Another songwriter worthy of a full-album tribute is Charlie’s cousin and fellow Eastern Kentuckian John Preston (“Red Wicked Wine”), best-known for “I’ve Just Seen the Rock of Ages.” Preston was in demand as a songwriter in the ’70s, but preferred crime, mostly petty theft. “He’s probably spent about 60 years in prison. He never went to sixth grade, but he can write a legal brief that puts most lawyers to shame. He never could follow through with anything, though, ’cause he always knew he was going to the pen.”

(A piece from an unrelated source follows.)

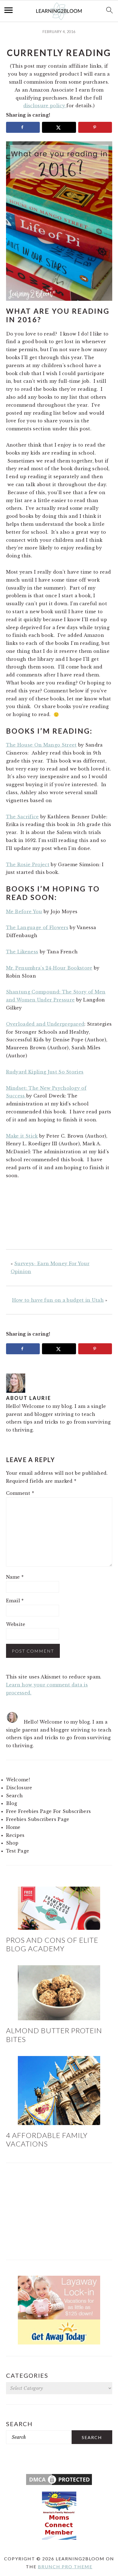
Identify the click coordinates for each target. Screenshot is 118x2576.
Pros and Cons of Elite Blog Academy (52, 1944)
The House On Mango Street (41, 745)
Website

Charlie recorded “Red Wicked Wine” in The Clinch Mountain Boys but it was never re-issued. He wanted to re-cut it, “but it just didn’t sound right to me not having Ralph sing it. So I just asked if he would do it and he did. And he didn’t charge me anything, so I can’t argue with that.” It gets extra Stanley punch from Ron Stewart’s “Man of Constant Sorrow”-style fiddling.
“Walking The Floor Over Me” is by obscure Nashville singer-songwriter Alan Jackson. “I heard that on a bluegrass record by Rick Bartley. John (Pennell) brought it to me. When he told me the title I said, ‘No, that won’t work. It’s too cute, it’s too clever. But when I heard the song I said, ‘By god, they pulled it off.” And then I saw who wrote it. I said, ‘Yeah, he would be able to pull that off.’
“I Don’t Remember Loving You” was a 1982 Top 10 country hit for John Conlee. Charlie had wanted to cut it for a few years when Rounder’s Ken Irwin suggested it. “Great minds think alike. It’s one of my favorites. I didn’t do too much to it. It’s just a great song.”
Tom T. Hall describes his “Pay No Attention to Alice” as “Two drunks sitting around, talking about another one.” “Yeah, that’s the twist in it,” Charlie says. “Alice has a problem, but these guys really have a problem, they just don’t know it.”
Charlie’s joined by the four like-minded musicians in The Charlie Sizemore Band – banjo player Josh McMurray, resonator guitarist Matt DeSpain, mandolinist Danny Barnes and bassist John Pennell. There’s no flash-for-flash-sake. All play with the same restrained soulfulness that’s a Sizemore trademark. Even as he reaches beyond bluegrass for material, his Charlie Sizemore Band remains firmly rooted in the sound he was raised on. “It could be my years with Ralph, but I’ve never thought of myself as anything but a traditional bluegrass band.”
For that old-time sound, mandolinist Barnes sings and plays clawhammer banjo on “Poor Rambler,” a Stanley variant on Dock Boggs’ “Country Blues.” Also from the Stanley canon, everybody lets ‘er rip on “Going to Georgia.”
Heartache covers lots of ground, musically and geographically, which suits Charlie just fine. “I don’t want to make the record I made previously. I just try to keep it interesting for me.”
That’s a lesson learned during his self-imposed 8-year exile from bluegrass, prompting his 2006 return. “I remember the first year I didn’t have anywhere to go. That was the strangest feeling. I ‘m going to my office and I’m coming home -- I’m not going anywhere. I like being on the road”
Merle Haggard diagnosed it as Rambling Fever. But as long as Charlie’s condition includes symptoms like Heartache, we can only hope it’s incurable.